If I have a 3d point $(x,y,z)$ and I want to translate it by a vector $v$, I can just multiply it by a matrix as shown here

https://en.wikipedia.org/wiki/Translation_(geometry)

Also I know that if I want to translate n points at the same time, I can just combine it into

$

\begin{bmatrix}

1 & 0 & 0 & v_x \\

0 & 1 & 0 & v_y \\

0 & 0 & 1 & v_z \\

0 & 0 & 0 & 1

\end{bmatrix}

\begin{bmatrix}

x_1 & x_2 & \dots & x_n \\

y_1 & y_2 & \dots & y_n \\

z_1 & z_2 & \dots & z_n \\

1 & 1 & \dots & 1

\end{bmatrix}

=

\begin{bmatrix}

x_1' & x_2' & \dots & x_n' \\

y_1' & y_2' & \dots & y_n' \\

z_1' & z_2' & \dots & z_n' \\

1 & 1 & \dots & 1

\end{bmatrix}

$

But what if I want to translate n points, but each points moves by a different distance/vector.
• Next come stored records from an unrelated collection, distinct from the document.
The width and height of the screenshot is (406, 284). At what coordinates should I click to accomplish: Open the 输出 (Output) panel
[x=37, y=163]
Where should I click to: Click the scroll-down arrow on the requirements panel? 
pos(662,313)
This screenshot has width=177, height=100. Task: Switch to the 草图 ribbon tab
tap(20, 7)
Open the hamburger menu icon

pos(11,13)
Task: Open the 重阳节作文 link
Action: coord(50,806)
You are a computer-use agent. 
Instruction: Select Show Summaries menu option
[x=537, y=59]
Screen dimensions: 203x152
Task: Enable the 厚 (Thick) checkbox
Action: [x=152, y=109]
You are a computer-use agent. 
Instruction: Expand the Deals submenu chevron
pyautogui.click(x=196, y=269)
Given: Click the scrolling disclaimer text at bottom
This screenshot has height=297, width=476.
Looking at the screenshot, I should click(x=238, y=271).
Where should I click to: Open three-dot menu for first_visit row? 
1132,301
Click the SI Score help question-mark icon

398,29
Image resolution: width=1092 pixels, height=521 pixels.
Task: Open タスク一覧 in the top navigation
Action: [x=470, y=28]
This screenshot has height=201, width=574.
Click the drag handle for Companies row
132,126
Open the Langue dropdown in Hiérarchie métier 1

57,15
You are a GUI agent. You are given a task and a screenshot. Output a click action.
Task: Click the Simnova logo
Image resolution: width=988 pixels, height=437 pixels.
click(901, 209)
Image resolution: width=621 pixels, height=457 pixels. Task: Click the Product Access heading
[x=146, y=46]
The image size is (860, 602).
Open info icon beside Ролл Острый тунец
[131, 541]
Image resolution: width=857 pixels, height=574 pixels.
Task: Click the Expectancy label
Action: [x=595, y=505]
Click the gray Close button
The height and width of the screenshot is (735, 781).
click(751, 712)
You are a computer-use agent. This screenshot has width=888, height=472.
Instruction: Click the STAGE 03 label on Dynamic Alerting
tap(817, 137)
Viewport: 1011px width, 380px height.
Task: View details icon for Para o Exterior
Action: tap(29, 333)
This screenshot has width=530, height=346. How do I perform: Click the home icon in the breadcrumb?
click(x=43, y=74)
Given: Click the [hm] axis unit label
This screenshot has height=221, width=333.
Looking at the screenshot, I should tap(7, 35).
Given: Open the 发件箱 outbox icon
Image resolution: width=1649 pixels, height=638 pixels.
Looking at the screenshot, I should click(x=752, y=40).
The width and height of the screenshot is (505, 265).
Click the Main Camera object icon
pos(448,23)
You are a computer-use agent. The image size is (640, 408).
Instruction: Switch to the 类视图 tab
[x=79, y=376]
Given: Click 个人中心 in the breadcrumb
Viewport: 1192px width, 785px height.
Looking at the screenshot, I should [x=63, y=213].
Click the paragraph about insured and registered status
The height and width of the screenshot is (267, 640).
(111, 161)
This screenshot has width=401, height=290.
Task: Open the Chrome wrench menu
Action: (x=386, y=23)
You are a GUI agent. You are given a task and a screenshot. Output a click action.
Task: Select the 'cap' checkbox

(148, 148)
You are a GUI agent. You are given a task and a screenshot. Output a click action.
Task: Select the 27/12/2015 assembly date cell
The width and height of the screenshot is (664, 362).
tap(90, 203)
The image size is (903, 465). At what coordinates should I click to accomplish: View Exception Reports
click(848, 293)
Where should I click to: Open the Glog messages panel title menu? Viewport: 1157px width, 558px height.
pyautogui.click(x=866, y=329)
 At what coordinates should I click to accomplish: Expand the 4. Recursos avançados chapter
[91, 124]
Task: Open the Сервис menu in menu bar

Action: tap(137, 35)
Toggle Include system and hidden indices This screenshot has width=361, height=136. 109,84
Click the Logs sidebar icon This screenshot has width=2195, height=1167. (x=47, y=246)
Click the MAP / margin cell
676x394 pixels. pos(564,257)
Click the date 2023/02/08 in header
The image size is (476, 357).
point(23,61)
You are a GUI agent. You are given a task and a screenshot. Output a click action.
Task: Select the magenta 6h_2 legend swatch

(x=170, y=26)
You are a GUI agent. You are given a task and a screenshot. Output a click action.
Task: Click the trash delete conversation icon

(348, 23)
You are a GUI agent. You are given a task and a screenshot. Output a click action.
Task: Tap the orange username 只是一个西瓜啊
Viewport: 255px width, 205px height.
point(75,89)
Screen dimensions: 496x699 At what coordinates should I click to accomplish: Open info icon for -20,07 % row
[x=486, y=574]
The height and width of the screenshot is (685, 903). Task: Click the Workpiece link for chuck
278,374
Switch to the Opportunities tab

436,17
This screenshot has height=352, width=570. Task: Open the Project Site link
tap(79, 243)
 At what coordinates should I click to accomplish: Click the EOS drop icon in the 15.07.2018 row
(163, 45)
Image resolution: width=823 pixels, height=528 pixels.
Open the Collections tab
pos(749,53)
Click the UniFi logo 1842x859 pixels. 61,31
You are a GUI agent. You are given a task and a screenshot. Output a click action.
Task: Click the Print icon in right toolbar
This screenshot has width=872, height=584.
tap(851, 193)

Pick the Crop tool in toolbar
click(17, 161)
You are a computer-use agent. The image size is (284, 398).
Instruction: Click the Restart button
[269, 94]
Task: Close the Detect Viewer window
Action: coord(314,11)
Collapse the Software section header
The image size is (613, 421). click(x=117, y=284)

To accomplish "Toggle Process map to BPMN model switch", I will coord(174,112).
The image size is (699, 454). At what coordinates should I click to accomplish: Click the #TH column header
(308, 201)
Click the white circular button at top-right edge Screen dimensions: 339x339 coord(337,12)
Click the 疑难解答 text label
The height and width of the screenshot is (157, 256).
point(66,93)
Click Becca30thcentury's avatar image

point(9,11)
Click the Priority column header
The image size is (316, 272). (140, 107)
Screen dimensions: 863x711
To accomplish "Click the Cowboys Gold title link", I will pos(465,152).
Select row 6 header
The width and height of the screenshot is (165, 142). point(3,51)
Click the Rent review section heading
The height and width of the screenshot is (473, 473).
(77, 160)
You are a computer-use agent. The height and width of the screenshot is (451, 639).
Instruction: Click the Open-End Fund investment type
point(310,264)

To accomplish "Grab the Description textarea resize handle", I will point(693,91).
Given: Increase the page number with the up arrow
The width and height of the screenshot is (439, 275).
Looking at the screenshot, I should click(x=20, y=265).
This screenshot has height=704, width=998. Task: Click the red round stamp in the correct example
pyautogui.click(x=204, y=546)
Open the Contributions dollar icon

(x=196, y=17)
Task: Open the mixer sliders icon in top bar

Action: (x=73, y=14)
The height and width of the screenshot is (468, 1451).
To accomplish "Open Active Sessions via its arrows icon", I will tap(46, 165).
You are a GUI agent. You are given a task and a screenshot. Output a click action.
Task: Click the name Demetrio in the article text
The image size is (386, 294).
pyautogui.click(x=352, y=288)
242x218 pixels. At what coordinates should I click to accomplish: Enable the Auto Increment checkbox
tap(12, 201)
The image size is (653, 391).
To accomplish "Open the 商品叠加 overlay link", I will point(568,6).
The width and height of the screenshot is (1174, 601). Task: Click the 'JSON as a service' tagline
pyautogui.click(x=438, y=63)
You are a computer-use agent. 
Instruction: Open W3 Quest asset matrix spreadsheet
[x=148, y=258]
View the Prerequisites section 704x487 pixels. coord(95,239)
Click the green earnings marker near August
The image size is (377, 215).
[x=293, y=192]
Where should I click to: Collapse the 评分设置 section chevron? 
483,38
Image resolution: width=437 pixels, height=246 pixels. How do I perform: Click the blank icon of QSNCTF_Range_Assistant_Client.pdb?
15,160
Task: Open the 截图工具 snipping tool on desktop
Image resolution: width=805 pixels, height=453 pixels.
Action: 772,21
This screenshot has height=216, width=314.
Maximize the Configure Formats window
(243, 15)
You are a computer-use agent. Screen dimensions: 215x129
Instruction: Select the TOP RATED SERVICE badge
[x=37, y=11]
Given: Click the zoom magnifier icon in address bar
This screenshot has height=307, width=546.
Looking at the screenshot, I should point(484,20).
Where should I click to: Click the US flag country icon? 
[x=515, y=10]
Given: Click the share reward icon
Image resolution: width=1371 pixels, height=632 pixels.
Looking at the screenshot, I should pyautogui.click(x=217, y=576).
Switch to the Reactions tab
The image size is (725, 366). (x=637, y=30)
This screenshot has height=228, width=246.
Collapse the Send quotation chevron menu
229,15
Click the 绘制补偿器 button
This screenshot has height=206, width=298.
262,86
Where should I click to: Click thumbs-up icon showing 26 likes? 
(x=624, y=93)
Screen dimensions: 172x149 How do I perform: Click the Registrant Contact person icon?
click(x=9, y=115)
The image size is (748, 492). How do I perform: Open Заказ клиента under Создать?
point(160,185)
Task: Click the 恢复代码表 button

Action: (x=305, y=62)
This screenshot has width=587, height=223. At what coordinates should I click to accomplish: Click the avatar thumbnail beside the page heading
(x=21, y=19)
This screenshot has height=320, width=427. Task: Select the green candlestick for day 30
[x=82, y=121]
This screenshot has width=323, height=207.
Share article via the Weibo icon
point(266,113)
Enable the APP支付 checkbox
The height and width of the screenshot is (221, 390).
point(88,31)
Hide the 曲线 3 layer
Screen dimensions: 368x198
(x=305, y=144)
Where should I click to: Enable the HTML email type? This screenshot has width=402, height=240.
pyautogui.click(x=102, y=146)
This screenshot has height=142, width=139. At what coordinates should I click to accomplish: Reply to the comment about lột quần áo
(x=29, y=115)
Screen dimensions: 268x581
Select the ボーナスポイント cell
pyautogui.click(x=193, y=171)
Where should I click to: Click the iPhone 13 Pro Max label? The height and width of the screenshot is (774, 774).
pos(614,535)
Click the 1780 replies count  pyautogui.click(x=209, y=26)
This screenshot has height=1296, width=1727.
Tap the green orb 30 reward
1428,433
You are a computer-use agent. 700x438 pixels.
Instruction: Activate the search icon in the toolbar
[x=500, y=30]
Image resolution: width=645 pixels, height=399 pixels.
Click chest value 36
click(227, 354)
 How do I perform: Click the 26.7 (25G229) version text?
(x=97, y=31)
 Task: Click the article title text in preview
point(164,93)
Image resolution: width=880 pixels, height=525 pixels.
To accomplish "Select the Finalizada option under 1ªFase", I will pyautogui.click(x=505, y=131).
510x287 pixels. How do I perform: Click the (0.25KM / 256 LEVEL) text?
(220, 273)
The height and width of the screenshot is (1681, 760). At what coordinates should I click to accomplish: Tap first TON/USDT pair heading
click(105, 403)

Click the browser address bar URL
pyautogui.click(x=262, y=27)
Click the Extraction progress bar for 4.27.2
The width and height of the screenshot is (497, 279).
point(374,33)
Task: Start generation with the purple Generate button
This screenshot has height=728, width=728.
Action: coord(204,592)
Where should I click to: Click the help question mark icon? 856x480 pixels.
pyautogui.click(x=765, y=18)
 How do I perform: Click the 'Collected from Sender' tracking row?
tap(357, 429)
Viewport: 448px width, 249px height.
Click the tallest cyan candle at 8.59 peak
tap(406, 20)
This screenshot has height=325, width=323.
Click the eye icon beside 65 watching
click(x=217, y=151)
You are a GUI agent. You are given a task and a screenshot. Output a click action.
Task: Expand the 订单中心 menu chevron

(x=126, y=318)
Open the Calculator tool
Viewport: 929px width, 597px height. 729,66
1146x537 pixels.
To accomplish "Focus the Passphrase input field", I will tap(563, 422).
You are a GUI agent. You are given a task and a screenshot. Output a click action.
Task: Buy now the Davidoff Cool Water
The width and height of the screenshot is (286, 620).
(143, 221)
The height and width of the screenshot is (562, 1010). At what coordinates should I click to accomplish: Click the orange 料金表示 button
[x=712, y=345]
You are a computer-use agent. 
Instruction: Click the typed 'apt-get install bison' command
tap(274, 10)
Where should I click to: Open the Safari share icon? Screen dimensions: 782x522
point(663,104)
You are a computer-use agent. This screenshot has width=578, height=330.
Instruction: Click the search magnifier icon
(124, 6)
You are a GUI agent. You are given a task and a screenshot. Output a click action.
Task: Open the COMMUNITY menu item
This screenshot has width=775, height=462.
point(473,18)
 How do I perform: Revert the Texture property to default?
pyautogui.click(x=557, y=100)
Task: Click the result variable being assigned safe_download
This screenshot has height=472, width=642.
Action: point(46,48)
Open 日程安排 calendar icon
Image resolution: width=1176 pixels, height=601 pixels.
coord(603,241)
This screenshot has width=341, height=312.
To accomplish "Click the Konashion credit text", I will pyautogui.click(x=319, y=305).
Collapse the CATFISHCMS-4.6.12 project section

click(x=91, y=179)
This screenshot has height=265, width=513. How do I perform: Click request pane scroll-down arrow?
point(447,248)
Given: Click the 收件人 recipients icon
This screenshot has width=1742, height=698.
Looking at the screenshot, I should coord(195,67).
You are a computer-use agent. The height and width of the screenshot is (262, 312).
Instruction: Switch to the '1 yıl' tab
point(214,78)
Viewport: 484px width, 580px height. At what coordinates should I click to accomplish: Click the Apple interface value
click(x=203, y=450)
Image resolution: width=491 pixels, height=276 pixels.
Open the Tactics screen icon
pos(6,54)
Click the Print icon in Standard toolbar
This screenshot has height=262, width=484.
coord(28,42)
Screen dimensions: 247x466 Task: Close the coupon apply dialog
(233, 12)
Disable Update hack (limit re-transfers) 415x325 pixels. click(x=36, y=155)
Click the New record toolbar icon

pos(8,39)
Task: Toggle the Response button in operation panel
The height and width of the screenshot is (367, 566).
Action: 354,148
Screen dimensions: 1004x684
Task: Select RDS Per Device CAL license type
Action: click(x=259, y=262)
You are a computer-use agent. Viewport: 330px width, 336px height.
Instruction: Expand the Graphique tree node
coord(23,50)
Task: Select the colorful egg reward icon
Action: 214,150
Is there a way to combine all the calculations in the least amount of matrix calculations so that I can feed it into the GPU to compute faster?

Does anyone know?

Thanks

**EDIT**

I can see 1 way, but does anyone know if there is a better way. This one seems to increase size of the matrix linearly by a factor of 4 for each point.

$

\begin{bmatrix}

1 & 0 & 0 & v_{x1} & 0 & 0 & 0 & 0 \\

0 & 1 & 0 & v_{y1} & 0 & 0 & 0 & 0 \\

0 & 0 & 1 & v_{z1} & 0 & 0 & 0 & 0 \\

0 & 0 & 0 & 1 & 0 & 0 & 0 & 0 \\

0 & 0 & 0 & 0 & 1 & 0 & 0 & v_{x2} \\

0 & 0 & 0 & 0 & 0 & 1 & 0 & v_{y2} \\

0 & 0 & 0 & 0 & 0 & 0 & 1 & v_{z2} \\

0 & 0 & 0 & 0 & 0 & 0 & 0 & 1

\end{bmatrix}

\begin{bmatrix}

x_1 & 0 \\

y_1 & 0 \\

z_1 & 0 \\

1 & 0 \\

0 & x_2 \\

0 & y_2 \\

0 & z_2 \\

0 & 1 \\

\end{bmatrix}

=

\begin{bmatrix}

x_1' & 0 \\

y_1' & 0 \\

z_1' & 0 \\

1 & 0 \\

0 & x_2' \\

0 & y_2' \\

0 & z_2' \\

0 & 1 \\

\end{bmatrix}

$